What the exercise asks.
Everything from the line with "Task: Select Event name node type" to the line with "The image size" in the listing below, both lines included, needs to be copied exactly, apart from the pictures.

Records provided.
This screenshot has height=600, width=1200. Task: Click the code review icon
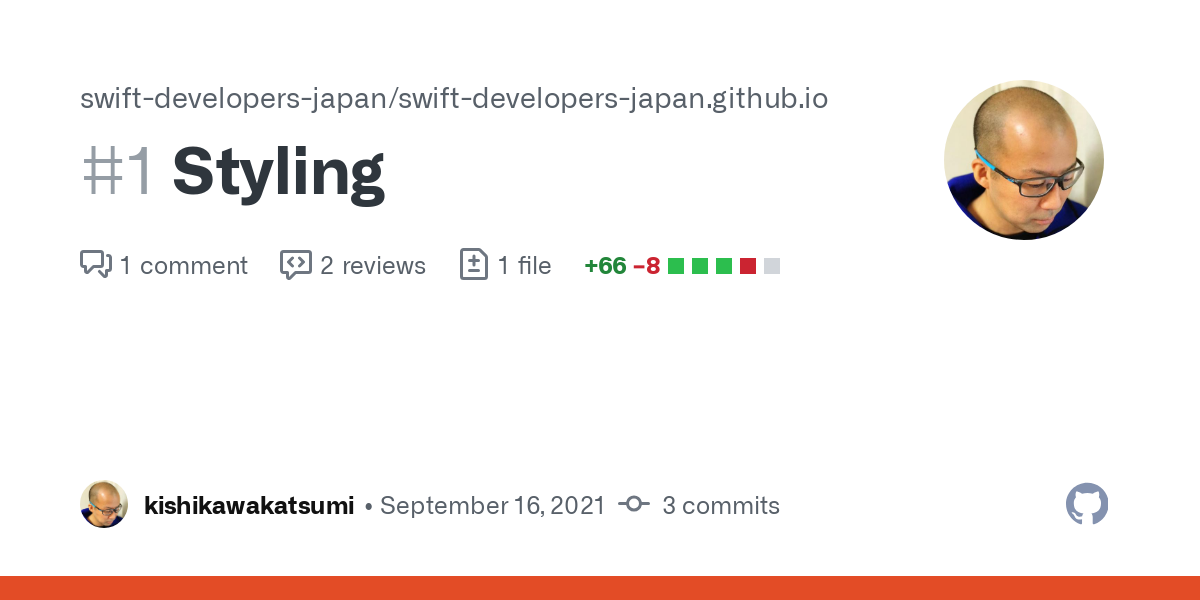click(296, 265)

==

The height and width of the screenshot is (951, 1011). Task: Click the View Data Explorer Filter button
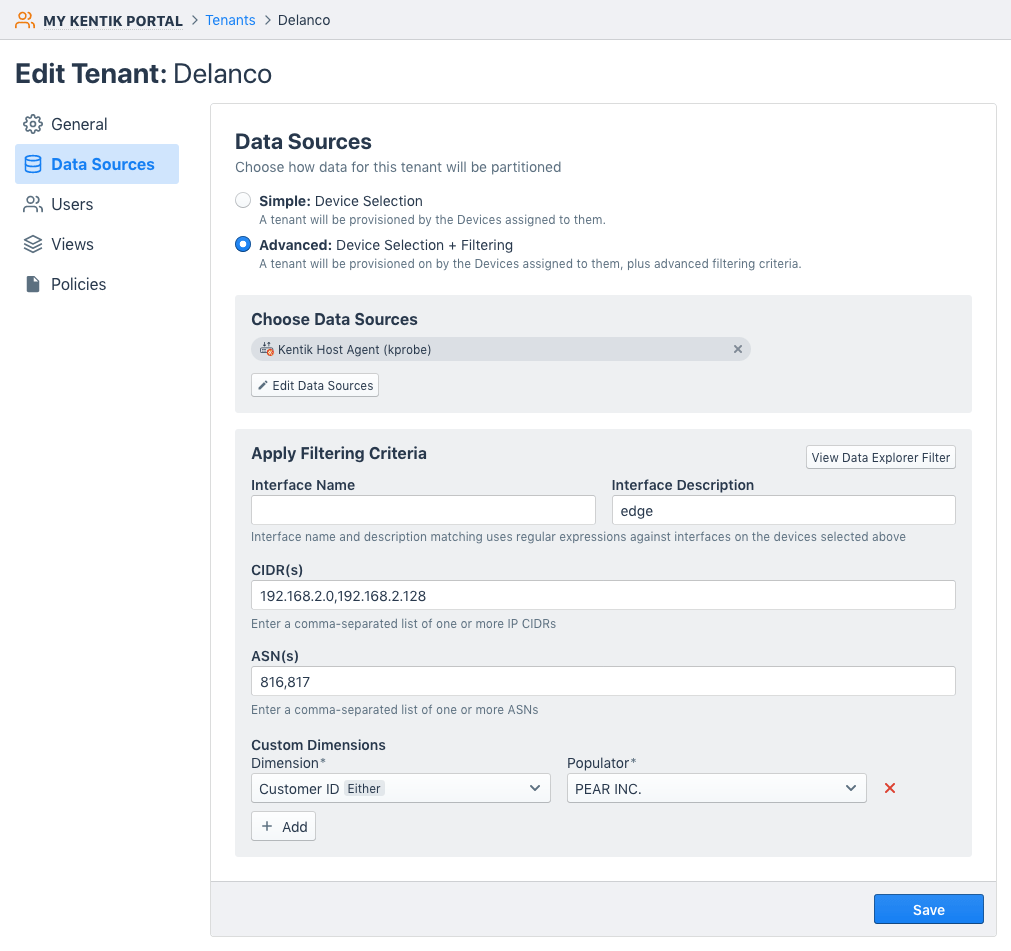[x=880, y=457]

...

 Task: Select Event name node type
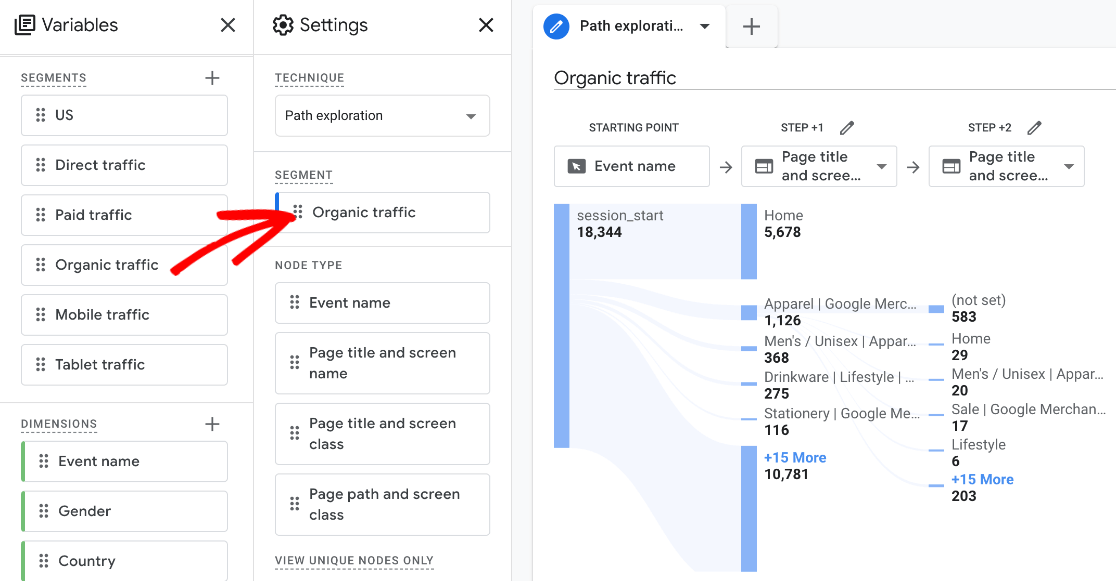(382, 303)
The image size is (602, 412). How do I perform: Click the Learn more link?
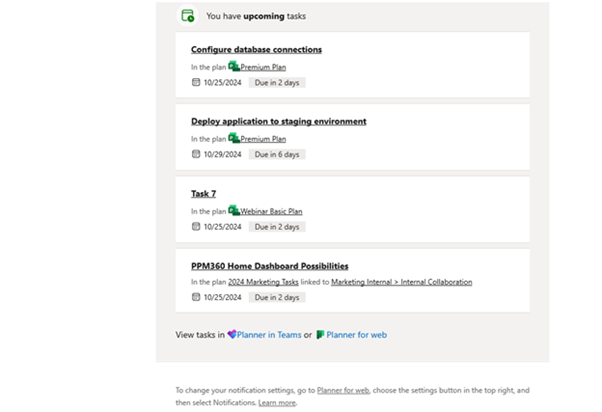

Exercise result.
 Task: Select Event name node type
(382, 303)
The image size is (602, 412). How do I perform: Click the Learn more link?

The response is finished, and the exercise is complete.